Large Format Film (4x5, 8x10, or larger)

This film is for large format cameras that shoot sheet film. The film is individually loaded and shot one image at a time.

8x10 film is the largest of the three standard formats. It's bulky and difficult to carry around, but it produces the highest-quality images. Unfortunately, 8x10 film is the most expensive and least versatile of the formats.

Large format film is expensive and can be difficult to find, but it produces high-quality images and is often used by those looking for the highest image quality. If you want this format processed, head on to Northeast Photographic.

Instant Film (Polaroid & Fuji Instax)

Polaroid and Fuji Instax are the two most popular types of instant film. Polaroid film is more expensive but produces that classic instant film look. Fuji Instax is less costly and depending on the camera you are using, produces better contrast and more accurate color than Polaroid film.

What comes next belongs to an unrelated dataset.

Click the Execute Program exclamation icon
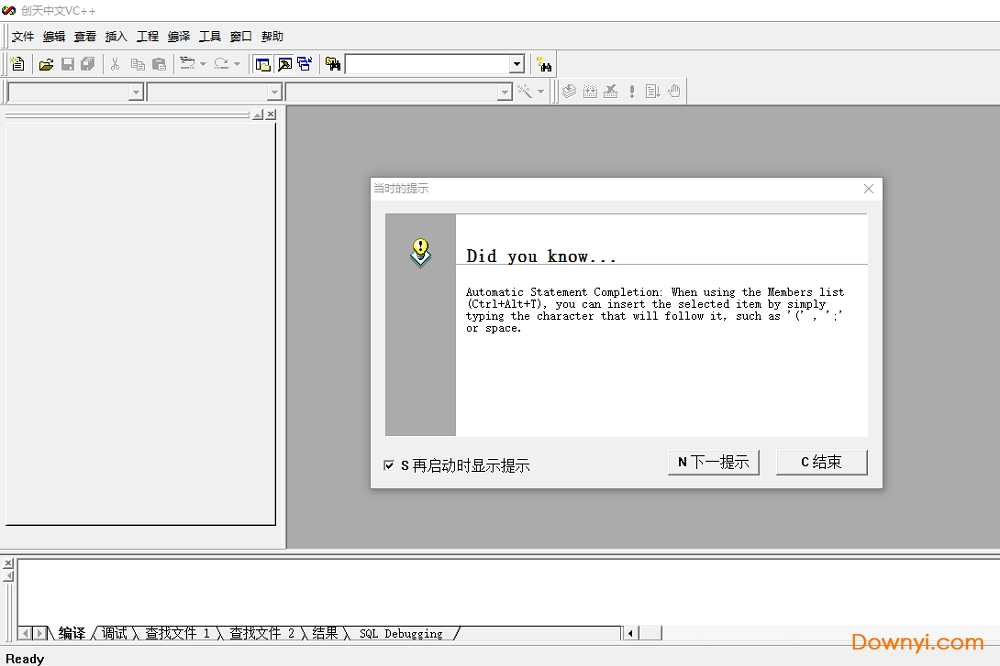 click(632, 92)
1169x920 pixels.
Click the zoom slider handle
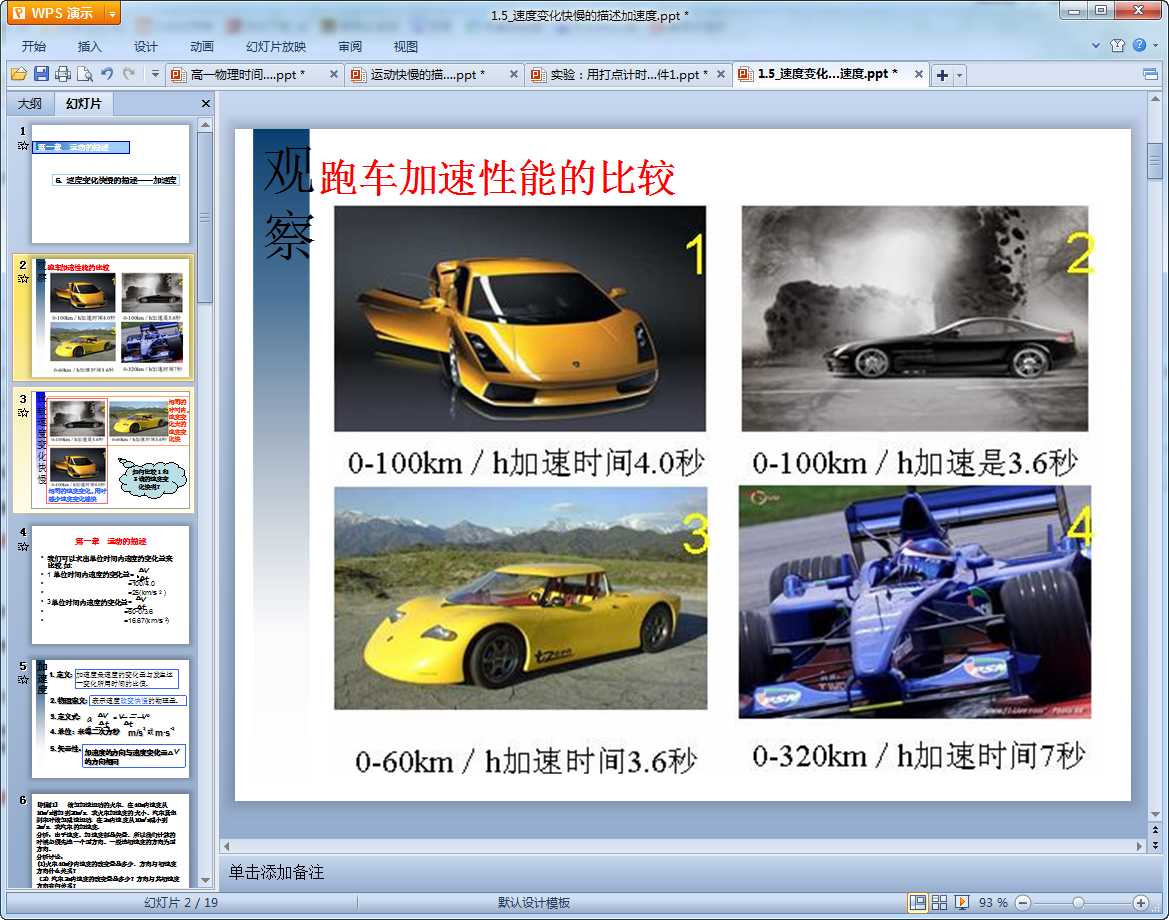pyautogui.click(x=1078, y=902)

Instant film is a fun and unique way to take photos. It’s perfect for parties, events, or anytime you want to capture a moment in time.

Film camera with various film types.

Processing Designations

C-41 (color film): The most widely used color negative film developing procedure. Color film has many layers of light-sensitive emulsion, each sensitive to a different wavelength. 

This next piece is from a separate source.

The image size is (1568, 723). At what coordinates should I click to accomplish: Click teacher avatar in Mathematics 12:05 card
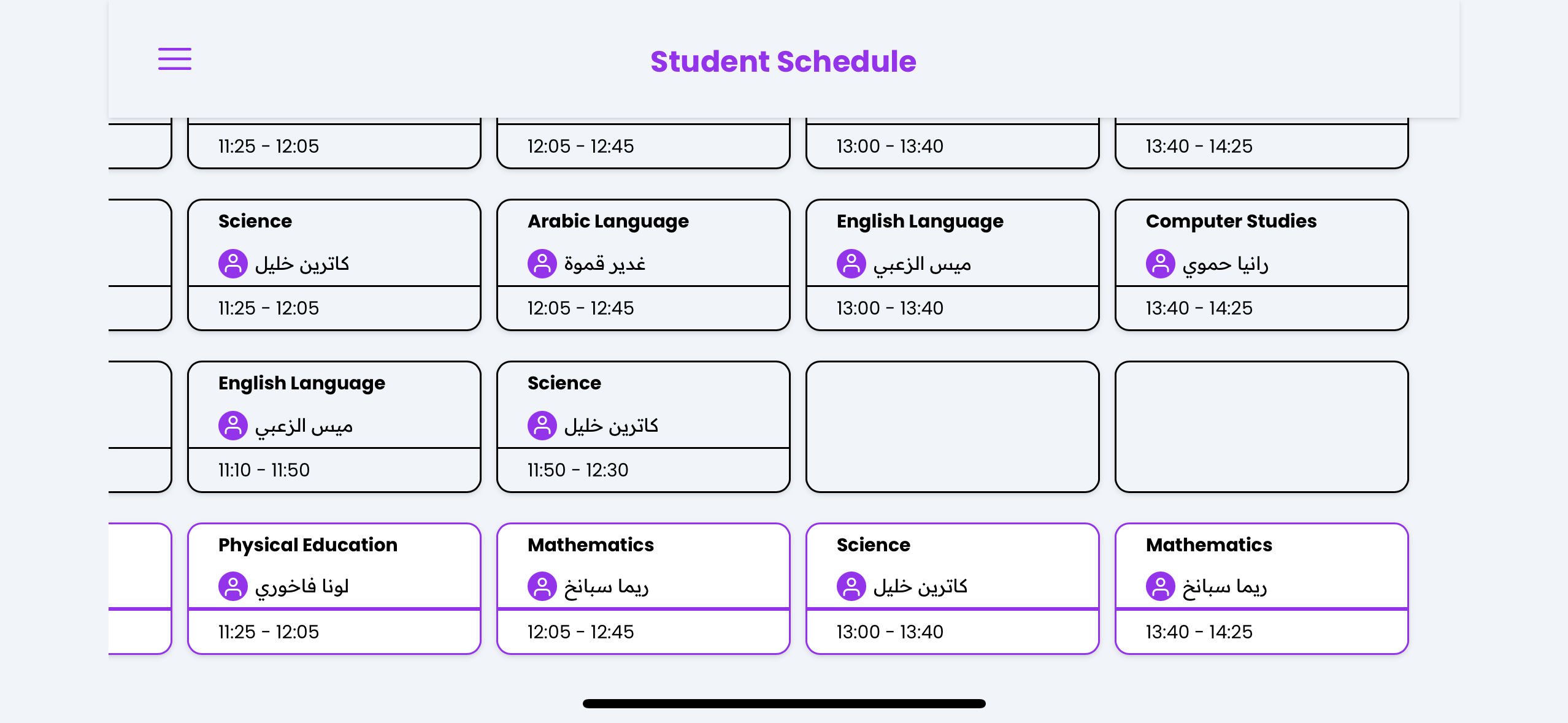542,586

We process and scan (invert) this film, after which we send the digital files to customers. We can also print this format. 

B/W: Black and white film are processed differently from the color film. The value (or density) of light is the only thing that affects the black and white film, not the color. We process and scan B&W film, after which we send the digital images to the client and can print it out. 

E-6 (Slide Film): The chemical process used to develop slide film. E-6 film has many layers of light-sensitive emulsion. Next, the film is processed and scanned (not inverted as it’s a positive film. You can see the image directly on the film itself once processed). Finally, digital scans are emailed and sent to customers, and you can make prints.

Cross processing: Processing utilizing a chemical process different than the one intended for the film. To enhance contrast and generate random color changes, E6 film in C-41 chemistry is commonly processed using this method.

Kodak Gold film on window sill.

Your One-Stop Film Shop

So, there you have it—a comprehensive guide to the different types of camera films and formats. If you’re looking for a lab to develop your film correctly, Reformed Film Lab has got you covered. We offer high-quality processing and scanning services, so your photos will look great whether you decide to print them or upload them online. So, what kind of film will you try shooting next?


  • Mike Sturgeon

    Great article, I’ve been shooting film for over 50 years and I was interested to know about your cross processing. I used to do that back in the day but I didn’t think that a pro lab would offer that and I’m wondering about the results.


  • Mike Sturgeon

    Great article, I’ve been shooting film for over 50 years and I was interested to know about your cross processing. I used to do that back in the day but I didn’t think that a pro lab would offer that and I’m wondering about the results.


  • Steve

    I am not new to film photography, having started a life of photography in the seventies when film was the only medium there was. I use digital and film and enjoy both and appreciated their differences. I have no problem creating a high quality negative but often find the scans don’t do the negative justice. Quality varies from lab to lab and doing it yourself can be very expensive if you want the best and learning to produce the best takes time. When you find a lab that does very good scans stick with them.

  • Hector del Valle

    I own the following film cameras, Canon ftb, Canon Ae-1, Canon A-1 and Yashica 124G 2 1/4 medium format camera. I love using film. But since the fall of Kodak, not many vendors sells them. The fault of digital is way to expensive, and the lenses can cost more than the camera itself. It’s unfair and unjust to force us film photographer’s to such an medium like this. I looked at my gear and the cost to maintain my uniqueness of my gear. I’m in a state of uneveness because of this.